ChatGPT generated metric performance.
FIGURE 6: ChatGPT-generated metric performed poorly compared to the NLP model.

Conclusion & business impact

This project successfully translated thousands of pages of unstructured meeting data into clear, executable business strategies:

  • Recruitment & resource allocation: The client could align recruitment strategy with skill demand. Identifying exponential growth (e.g., Flutter) allowed for proactive capacity building.
  • Sales forecasting: The predictive model provided an objective forecasting tool. Using DeBERTaV3’s precision, my client can now prioritise deals likely to close, influencing sales approach.

The analysis provided both a view of future demand and a tool for sales pipeline management.

Methods

This project required a combination of programming, data manipulation, and advanced machine learning techniques. The overall project was executed in two main phases: Demand forecasting (using NLP for skill extraction) and Predictive modelling (using transformer architectures for deal outcome).

1. Data processing and core analytics (R & Python)

Languages: Python (primary for ML/NLP), R (primary for statistical analysis and visualisation).

Libraries (R): Tidyverse (dplyr, ggplot2), gt (for generating publication-quality tables), scales (for percentage formatting), xml2, openai, jsonlite, httr.

Libraries (Python): PyTorch, Pandas, NumPy, Scikit-learn (for classical ML/metrics).

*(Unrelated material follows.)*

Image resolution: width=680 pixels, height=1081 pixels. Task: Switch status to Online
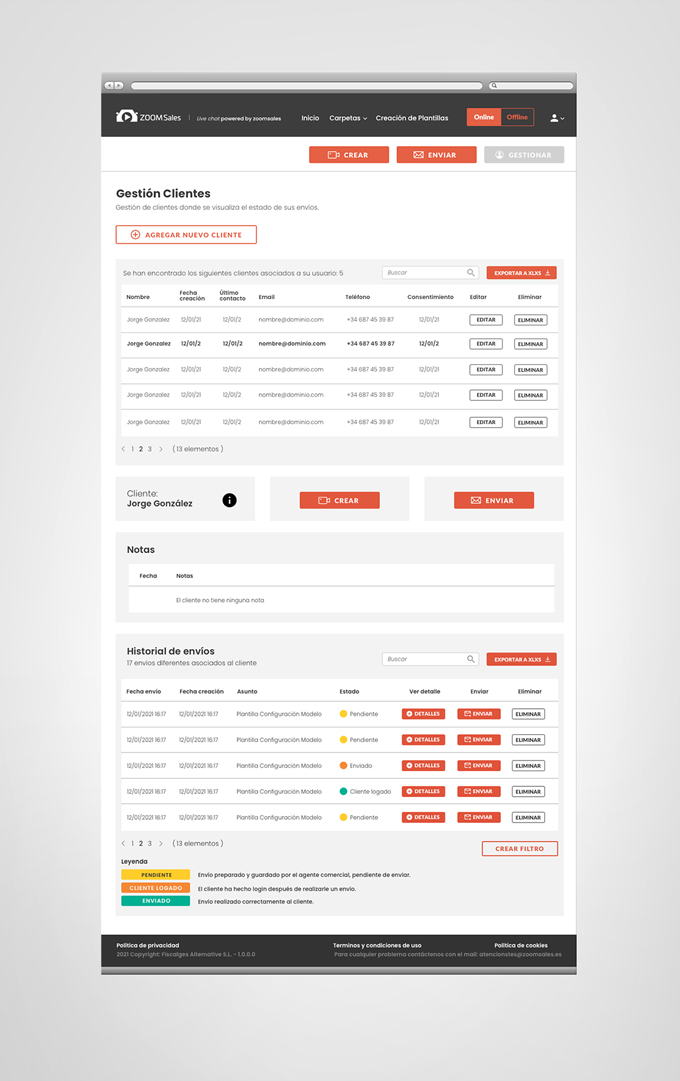(484, 117)
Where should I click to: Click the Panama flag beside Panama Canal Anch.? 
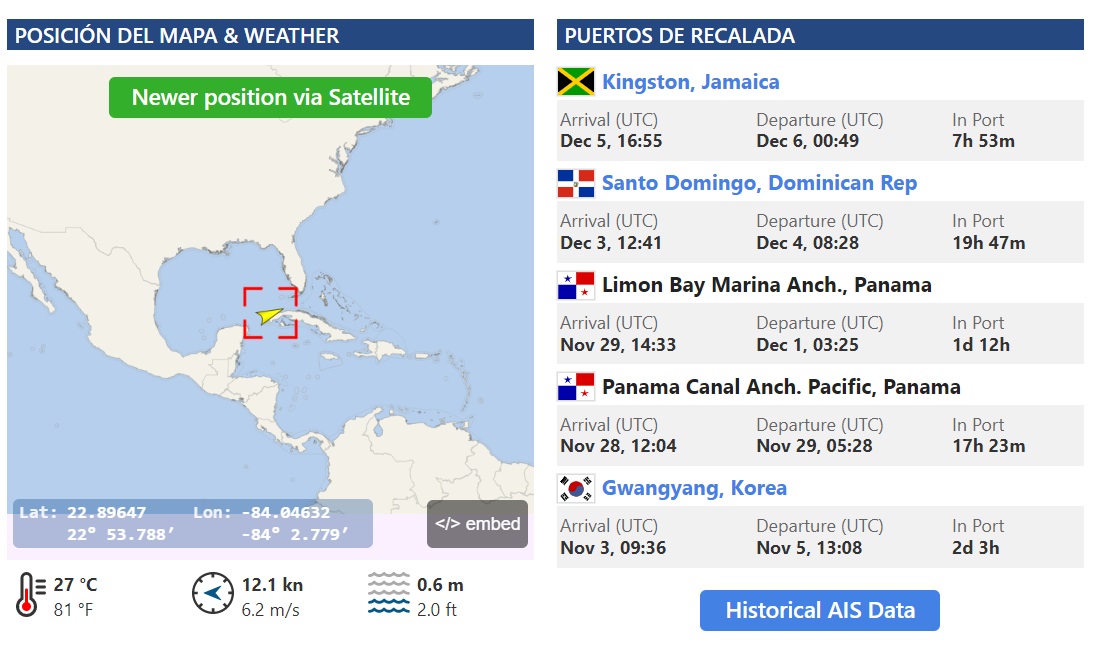576,387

2. Natural language processing (NLP) & feature engineering

Core NLP skill: Custom pipeline development for keyword extraction and frequency analysis.

Transformer Llbraries: HuggingFace Transformers (for fine-tuning BERT-base-uncased and DeBERTaV3-base models).

Model selection: Fine-tuning on proprietary meeting transcript data for binary classification (Won/Lost).

3. Data integration & reporting

Data sources: HubSpot API (for deal data and transcripts).

Feature enrichment: Integration with OpenAI API (ChatGPT) to generate the "buying intent" feature, which was subsequently evaluated for predictive value.

Visualisation & presentation: ggplot2 (final time-series and relationship plots), matplotlib, HTML/Bootstrap (final case study presentation).